■ **Task statement**: Tally the lines below that contain "with". The number is the whole answer.
--------------------------------------------------
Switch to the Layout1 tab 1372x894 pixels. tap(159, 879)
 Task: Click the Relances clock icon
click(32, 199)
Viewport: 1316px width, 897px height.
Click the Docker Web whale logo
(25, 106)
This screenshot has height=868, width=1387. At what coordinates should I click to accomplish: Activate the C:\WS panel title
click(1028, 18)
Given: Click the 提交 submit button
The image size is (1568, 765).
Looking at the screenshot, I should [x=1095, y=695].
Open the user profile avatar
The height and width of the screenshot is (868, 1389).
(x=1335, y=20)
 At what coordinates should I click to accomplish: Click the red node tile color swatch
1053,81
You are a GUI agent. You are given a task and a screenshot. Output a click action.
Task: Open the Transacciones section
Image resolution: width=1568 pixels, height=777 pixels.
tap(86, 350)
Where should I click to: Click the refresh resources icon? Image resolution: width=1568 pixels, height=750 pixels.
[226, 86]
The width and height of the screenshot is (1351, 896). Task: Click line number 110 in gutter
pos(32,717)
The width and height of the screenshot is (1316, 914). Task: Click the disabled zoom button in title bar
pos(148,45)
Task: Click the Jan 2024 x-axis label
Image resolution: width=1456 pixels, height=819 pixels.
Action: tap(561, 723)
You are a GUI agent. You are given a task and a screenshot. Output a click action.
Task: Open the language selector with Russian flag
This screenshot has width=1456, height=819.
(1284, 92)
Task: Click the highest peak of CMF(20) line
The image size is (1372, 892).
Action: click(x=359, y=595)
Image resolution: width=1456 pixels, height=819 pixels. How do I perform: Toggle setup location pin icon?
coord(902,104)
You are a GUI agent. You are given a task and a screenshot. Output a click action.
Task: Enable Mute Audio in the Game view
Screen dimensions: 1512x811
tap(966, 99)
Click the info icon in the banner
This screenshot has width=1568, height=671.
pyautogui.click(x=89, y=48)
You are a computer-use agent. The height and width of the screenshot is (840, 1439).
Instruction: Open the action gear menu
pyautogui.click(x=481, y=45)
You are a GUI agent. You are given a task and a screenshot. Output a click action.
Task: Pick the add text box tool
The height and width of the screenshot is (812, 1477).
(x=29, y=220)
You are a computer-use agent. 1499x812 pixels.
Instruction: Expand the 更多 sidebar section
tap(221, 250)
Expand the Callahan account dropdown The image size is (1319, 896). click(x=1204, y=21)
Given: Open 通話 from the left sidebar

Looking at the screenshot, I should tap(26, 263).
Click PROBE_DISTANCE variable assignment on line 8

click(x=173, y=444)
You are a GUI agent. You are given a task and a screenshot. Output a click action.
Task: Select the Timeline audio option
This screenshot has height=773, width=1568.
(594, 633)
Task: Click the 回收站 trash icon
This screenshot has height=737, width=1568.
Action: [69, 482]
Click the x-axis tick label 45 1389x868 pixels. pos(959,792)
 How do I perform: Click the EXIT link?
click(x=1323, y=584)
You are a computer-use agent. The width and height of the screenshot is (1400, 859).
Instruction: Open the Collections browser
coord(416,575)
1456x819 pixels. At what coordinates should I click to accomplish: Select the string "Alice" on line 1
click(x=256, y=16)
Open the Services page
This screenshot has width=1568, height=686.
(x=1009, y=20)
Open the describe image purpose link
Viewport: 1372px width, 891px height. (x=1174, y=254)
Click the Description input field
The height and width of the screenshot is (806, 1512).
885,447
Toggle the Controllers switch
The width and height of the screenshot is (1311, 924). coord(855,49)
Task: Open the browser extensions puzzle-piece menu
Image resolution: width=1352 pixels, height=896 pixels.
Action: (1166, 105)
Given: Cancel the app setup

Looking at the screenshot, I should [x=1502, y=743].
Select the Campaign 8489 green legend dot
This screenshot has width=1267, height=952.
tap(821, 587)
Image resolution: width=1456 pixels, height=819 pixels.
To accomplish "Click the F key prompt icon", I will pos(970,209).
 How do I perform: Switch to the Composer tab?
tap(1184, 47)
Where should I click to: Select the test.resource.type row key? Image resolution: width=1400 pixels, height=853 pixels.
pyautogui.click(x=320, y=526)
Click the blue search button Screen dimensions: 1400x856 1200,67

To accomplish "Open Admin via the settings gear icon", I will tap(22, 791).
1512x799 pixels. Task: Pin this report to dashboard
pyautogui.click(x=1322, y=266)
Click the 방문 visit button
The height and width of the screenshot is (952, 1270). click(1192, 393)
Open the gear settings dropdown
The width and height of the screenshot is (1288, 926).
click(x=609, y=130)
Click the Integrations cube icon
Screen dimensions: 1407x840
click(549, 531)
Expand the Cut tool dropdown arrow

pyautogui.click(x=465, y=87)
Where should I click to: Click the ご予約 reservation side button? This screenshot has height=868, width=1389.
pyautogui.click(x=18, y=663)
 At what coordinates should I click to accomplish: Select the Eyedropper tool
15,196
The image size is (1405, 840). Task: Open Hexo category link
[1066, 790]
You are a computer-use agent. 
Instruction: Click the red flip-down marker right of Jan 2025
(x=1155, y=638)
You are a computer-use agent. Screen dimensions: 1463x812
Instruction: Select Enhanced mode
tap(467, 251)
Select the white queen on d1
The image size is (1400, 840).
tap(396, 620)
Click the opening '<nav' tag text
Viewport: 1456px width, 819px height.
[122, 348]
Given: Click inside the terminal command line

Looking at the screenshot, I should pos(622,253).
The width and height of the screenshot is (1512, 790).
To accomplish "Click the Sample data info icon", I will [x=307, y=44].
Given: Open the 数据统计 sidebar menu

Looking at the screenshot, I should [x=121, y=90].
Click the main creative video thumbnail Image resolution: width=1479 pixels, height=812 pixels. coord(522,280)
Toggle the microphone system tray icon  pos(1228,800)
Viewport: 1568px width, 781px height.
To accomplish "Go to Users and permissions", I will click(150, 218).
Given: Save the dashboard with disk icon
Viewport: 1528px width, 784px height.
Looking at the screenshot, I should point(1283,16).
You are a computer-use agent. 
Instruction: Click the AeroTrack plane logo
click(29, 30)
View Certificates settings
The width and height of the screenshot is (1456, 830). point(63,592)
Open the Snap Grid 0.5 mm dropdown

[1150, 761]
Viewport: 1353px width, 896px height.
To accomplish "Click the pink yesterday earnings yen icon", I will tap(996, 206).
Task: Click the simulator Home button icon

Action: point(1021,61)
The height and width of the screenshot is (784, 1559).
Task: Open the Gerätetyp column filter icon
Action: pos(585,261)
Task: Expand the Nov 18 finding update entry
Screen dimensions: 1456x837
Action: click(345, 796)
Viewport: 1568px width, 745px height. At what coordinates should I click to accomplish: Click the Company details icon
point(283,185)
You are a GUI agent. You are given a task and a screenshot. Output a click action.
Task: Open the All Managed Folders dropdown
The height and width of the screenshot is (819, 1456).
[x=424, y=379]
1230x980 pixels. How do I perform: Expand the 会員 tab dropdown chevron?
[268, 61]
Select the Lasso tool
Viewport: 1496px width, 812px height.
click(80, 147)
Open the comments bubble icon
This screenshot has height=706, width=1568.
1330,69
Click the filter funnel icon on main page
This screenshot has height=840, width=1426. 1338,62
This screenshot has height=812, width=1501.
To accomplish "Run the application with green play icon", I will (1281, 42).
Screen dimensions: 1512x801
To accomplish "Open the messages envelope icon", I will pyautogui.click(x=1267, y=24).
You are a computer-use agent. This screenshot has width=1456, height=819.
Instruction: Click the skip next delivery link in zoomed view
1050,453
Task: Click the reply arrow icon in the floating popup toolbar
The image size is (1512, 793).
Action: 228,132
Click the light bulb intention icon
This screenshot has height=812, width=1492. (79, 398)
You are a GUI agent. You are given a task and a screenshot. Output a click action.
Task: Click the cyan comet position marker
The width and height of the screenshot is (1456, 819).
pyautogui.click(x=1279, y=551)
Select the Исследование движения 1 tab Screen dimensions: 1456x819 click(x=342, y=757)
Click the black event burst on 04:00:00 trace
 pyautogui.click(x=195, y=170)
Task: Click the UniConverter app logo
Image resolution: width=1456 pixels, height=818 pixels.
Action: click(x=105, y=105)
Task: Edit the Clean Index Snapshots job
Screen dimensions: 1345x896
--------------------------------------------------
■ **Response to the exercise**: 3